TWN Info Service on UN Sustainable Development (Oct18/06)
22 October 2018
Third World Network
Members warn demise of AB is the worst crisis facing the WTO
Published in SUNS #8776 dated 18 October 2018

Geneva, 17 Oct (D. Ravi Kanth) - A large majority of members of the World Trade Organization on Tuesday warned that the worst existential crisis facing their trade body at this juncture is the possible demise of the Appellate Body (AB), the highest adjudicating arm for resolving global trade disputes.

The US, which has blocked for more than one year a proposal from more than 100 members for filling the vacancies at the AB, stuck to its isolationist position that the dispute settlement system has gone far beyond what was intended in the Uruguay Round commitments.

At the informal Trade Negotiations Committee (TNC) meeting on Tuesday (16 October), the standoff between the large majority of members on one side, and the US on the other, exposed the irrelevance and redundancy of crafting new rules through plurilateral negotiations in electronic commerce, investment facilitation, disciplines for micro, small, and medium enterprises (MSMEs), domestic regulation in services, and trade and gender at a time when the AB is going to disappear by December 2019.

On behalf of the African Group, South Africa said forcefully "that unless and until Members come to terms with the growing threat to the dispute settlement mechanism, not only existing rules but also any discussion of new WTO rules or reform will become redundant."

"The DSM [dispute settlement mechanism] is the one matter on which we need urgent engagement," said Ambassador Xavier Carim of South Africa.

India said "the existential crisis facing the Appellate Body is our gravest concern."

"With only 3 Members left, its effectiveness is compromised, and with the continuing impasse, its future is a question mark," said India's Ambassador J S Deepak, according to trade envoys present at the meeting.

"The looming paralysis and possible disappearance of the Appellate Body will be the death knell of the dispute settlement system, which in spite of its limitations, has served us well," India maintained.

In this context, India argued, "the topmost priority for the Membership nee ds to be to break the impasse in the filling up of the vacant positions of the Appellate Body members."

"A number of ideas have been floated to address the issues raised, and we are open to engage on any or all of them; and to focus our efforts on arriving at a breakthrough in this important area," India said.

"A swift and independent, two-stage dispute settlement system is necessary, we believe, for fair enforcement of the rules of international trade and preserving the credibility of the WTO," India argued.

"This needs to be at the top of the agenda in the coming weeks and months!" India maintained.

China pointedly criticized the US for blocking the appointment process for filling four vacancies at the AB. "The entire dispute settlement system is in severe crisis," China said.

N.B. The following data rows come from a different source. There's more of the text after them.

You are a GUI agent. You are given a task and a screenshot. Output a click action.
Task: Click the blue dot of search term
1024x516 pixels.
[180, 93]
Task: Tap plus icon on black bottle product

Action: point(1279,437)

"Ever since August last year, more than 100 WTO members voiced serious concerns by means of joint proposals, joint statements or interventions at various occasions," China's trade envoy Ambassador Dr Zhang Xiangchen said at the TNC meeting.

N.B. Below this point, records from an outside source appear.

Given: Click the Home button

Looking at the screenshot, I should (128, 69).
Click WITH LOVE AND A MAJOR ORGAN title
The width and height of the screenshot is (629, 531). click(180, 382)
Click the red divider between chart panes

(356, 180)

"Recently, EU, Canada and Honduras put forward some concrete suggestions as well," China argued.

Malawi, on behalf of the ACP (African, Caribbean, and Pacific) group of more than 90 countries, said "at this juncture it puts priority support in the unblocking of the selection of AB members. Without which the system will not function, therefore placing the merits of negotiating new rules into question."

The ACP countries pointed out that "developing countries, including the ACP Group, have in the past tabled proposals on the reform of the WTO Dispute Settlement System but some of the members now calling for reform blocked those proposals."

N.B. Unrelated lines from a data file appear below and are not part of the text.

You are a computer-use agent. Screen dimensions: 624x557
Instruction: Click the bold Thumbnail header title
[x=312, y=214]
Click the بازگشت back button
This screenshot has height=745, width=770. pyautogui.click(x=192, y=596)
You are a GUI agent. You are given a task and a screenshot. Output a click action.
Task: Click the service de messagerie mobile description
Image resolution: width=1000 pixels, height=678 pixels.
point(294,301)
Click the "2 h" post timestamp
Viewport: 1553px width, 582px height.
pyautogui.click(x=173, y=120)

"Even though our concerns on the DSU still remain not addressed, we do not think blocking the whole system is the way to handle things," Malawi said.

The European Union said it is particularly worried about the situation surrounding the Appellate Body. The EU argued that "the blockage of appointments, hostage-taking of the dispute settlement system, and its eventual crippling cannot be accepted as a "new normal"."

Japan cautioned that if "the Appellate Body ceases to operate, the entire dispute settlement system could be brought to a halt."

Australia, Canada, and several other countries also called for addressing t he gravest crisis at the WTO.

But the US, which called for reforms in the transparency and notification functions of the Secretariat, and pursuing plurilateral negotiations, remained unmoved by the calls for filling the vacancies at the AB.

The WTO's Director-General Roberto Azevedo said there is no progress in ending the stalemate for filling the vacancies at the AB.

Consequently, the DG's repeated calls for crafting new rules to address the 21st century challenges lacks credibility and integrity, said trade envoys, who asked not to be quoted.